Beto Studart entre o filho Deda e o repórter, em almoço da Torre Macêdo.

Auridéia Gualberto e um dos seus braços, Daniel Fiúza, no Alto das Dunas.

Dois amigos do repórter Brasileiro, Sebastião Arraes e Firmo de Castro, na Base de Santa Cruz. (By Evando)

Acalentando ego

Na tarde que minha coluna saiu pela primeira vez, no Correio do Ceará, encontrei o maior repórter do jornal, Juarez Timóteo, num restô peba da Senador Pompeu, e então tive a ousadia de lhe perguntar o que havia achado do material de estreia. Você é bom colunista, foi a resposta. Partindo dele, exemplo da respeitabilidade na imprensa, esse quase nada era tudo.

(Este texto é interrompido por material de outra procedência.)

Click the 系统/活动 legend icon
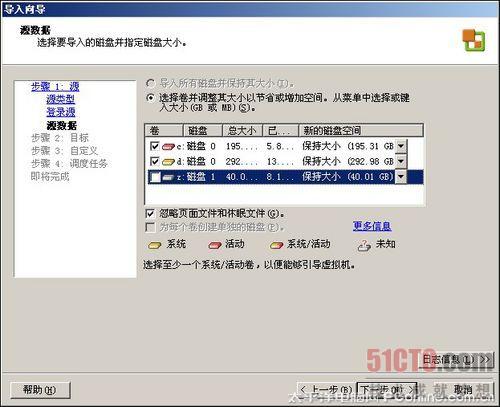pyautogui.click(x=276, y=245)

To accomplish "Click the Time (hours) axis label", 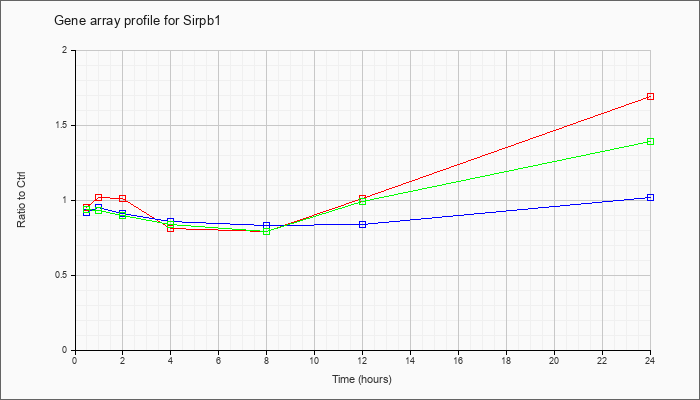I will (x=362, y=379).
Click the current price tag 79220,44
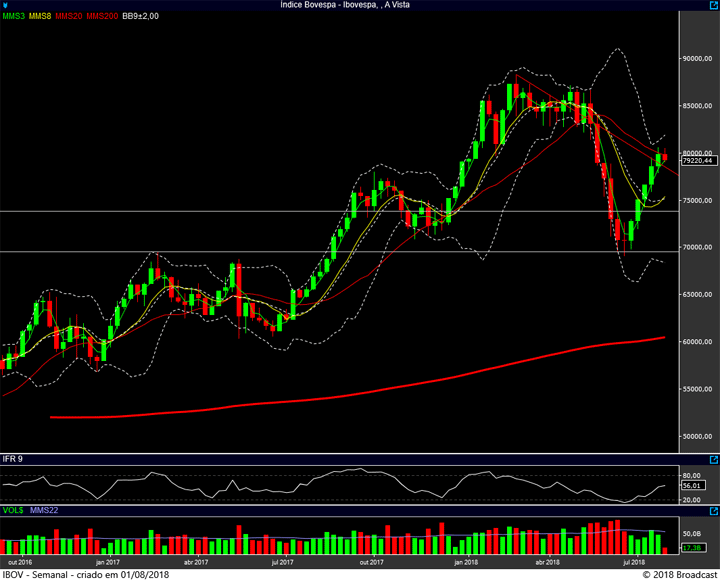The image size is (720, 580). (x=697, y=161)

Cearenses que fazem Brasília

João Rodrigues Neto, cearense de Independência, deslocou-se, ainda adolescente, para a nova Capital do Brasil em 1960, quando ela estava na sua fase inaugural, e lá teve o seu primeiro emprego na construção da concha acústica, passando pela primeira e já extinta churrascaria do Lago, e, após o serviço militar obrigatório, onde teve sua disciplina moldada, passou a ser empresário conhecido por "João do Frango", em alusão ao restaurante do mesmo nome, que marcou a história gastronômica de Brasília, mas sua ascensão social e profissional de fato se deu com a conclusão do Curso de Direito no CEUB, faculdade criada pelo mineiro João Herculino, profissão que lhe trouxe grande satisfação pessoal e possibilitou alcançar o sucesso e a independência financeira e fazer grandes amizades no meio jurídico nacional.